Collaborative Survival through Open Research and Asynchronous Public Service.
Increasing the global organizational performance of Humanity Inc.
Keynote by Ambjörn Naeve (The Knowledge Management Research Group, The Royal Institute of Technology, Uppsala University, Sweden; mathematical background: Ph.D. on classical differential geometry) at the 1st World Summit of the Open Knowledge Society, Athens, 24-26 September 2008. Track: Semantic Web and Web 2.0 Mini-Conference.
Open source initiative to create new ways of knowledge management towards a Public Knowledge and Learning Management Environment (PKLME). In particular, aiming at an open learning environment that from teacher-centric, curricular-oriented “knowledge-push” aims towards learner-centric, interest-oriented “knowledge-pull”.
The research group very much likes to communicate via diagrams and drawings. For example, they have invented an Unified Language Modeling (ULM), an approach that supports the modeling of our way of talking. Or see the illustration of the specialist/ generalist dilemma.
Naeve pointed towards fundamental problems within educational systems: lack of student interest, live long teaching instead of life long learning, lack of motivation to know why (Whitehead), and decreasing interest in the natural sciences (and mathematics which is considered dull and difficult. This has a lot to do with the way mathematics is taught. BTW: the idea of a nerd did not use to be there several years ago – back then engineers/ mathematicians were seen as “social heroes”). Technology enhanced learning is not a solution itself: it can support learning, but people have not yet learned how to interact with it. The semantic web information architecture supports the shift from knowledge push to knowledge pull: e.g. from producer-centric to consumer-centric business models. But “semantic web” is an unfortunately name, it indicates that machines can understand information, what they will never do. But machines can understand wether we talk about the same thing, whether we agree or disagree, and express these difference/ common traits on a global scale (and with this they can support the shift).

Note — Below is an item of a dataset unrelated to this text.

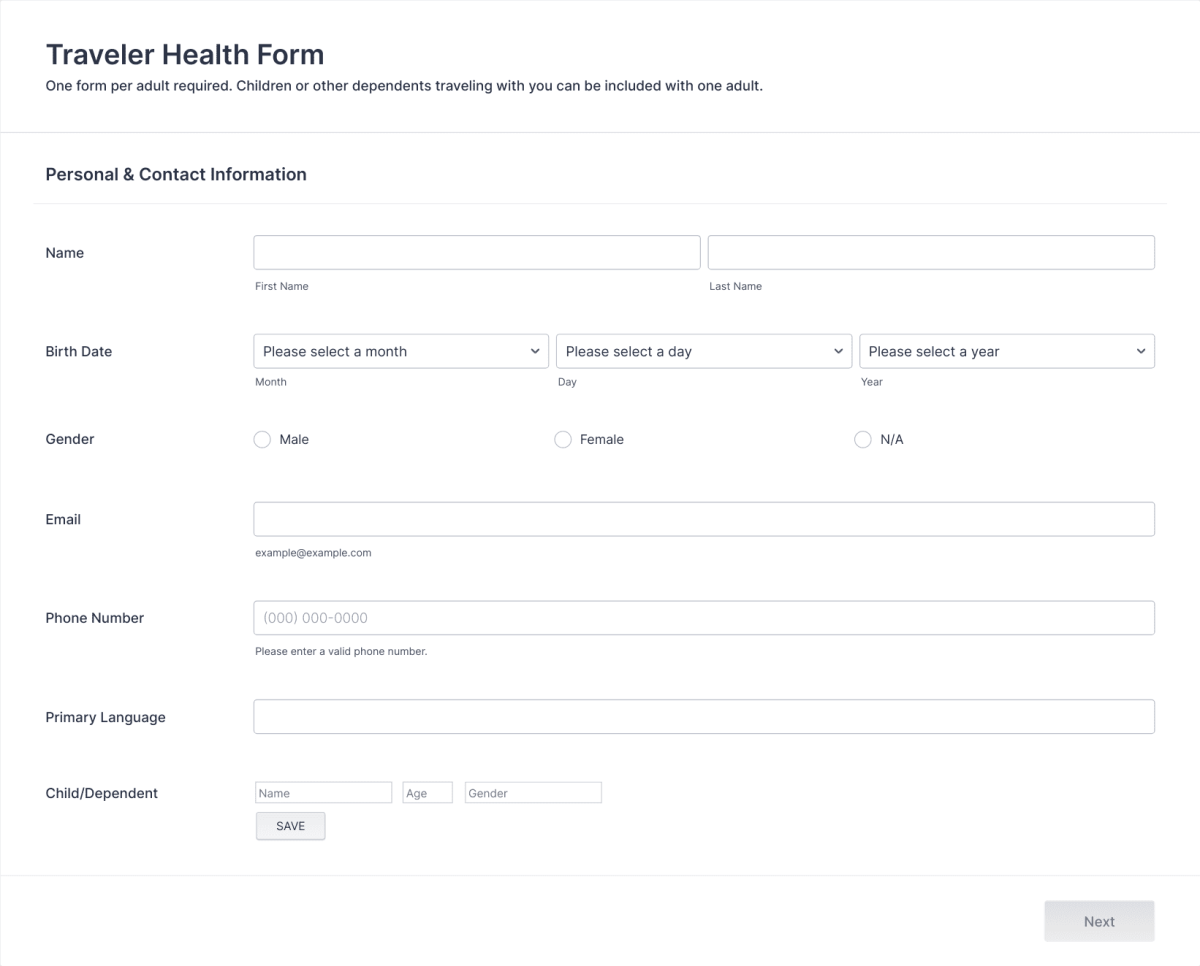Open the month selection dropdown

Presented challenges for a global “knowledge market”: such as the decreasing attention span, students used to be the products but now become the customer (which is a thread as well as the customer is always right; while you refine a product until it is “good”) or the medial mass hysteria (“I am seen, therefore I exists”), etc.

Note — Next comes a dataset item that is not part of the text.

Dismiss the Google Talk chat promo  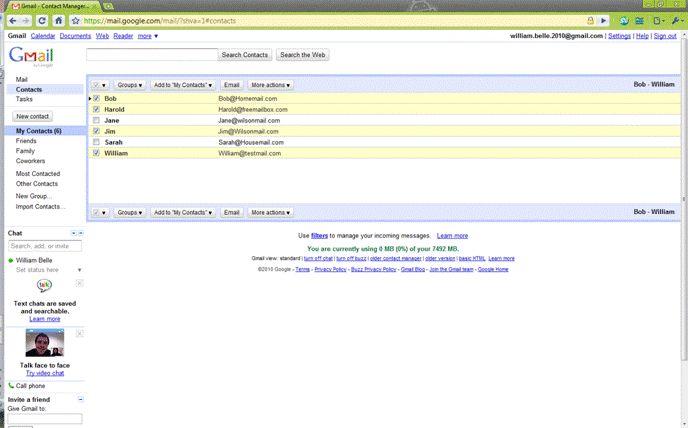coord(80,282)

Download their conzilla, and check out their concept-browsing: content is encapsulated inside concepts, which may appear in different context: “content of concepts in different context”. In the talk: demonstration of concepts that illustrate the principles of today’s society. The vision is that the concept-browsing and creating will facilitate the international knowledge exchange on concept-level and allow society to move towards an open knowledge society.
Two days later Ambjörn Naeve, math teachers for 40 years, presented his interactive math gimmicks and games as well as made a call to improve mathematical collaboration between pure and dirty (applied) math. Both sides do not interact, but for students it is extremely important to provide this loop and alternative interpretation of a symbol.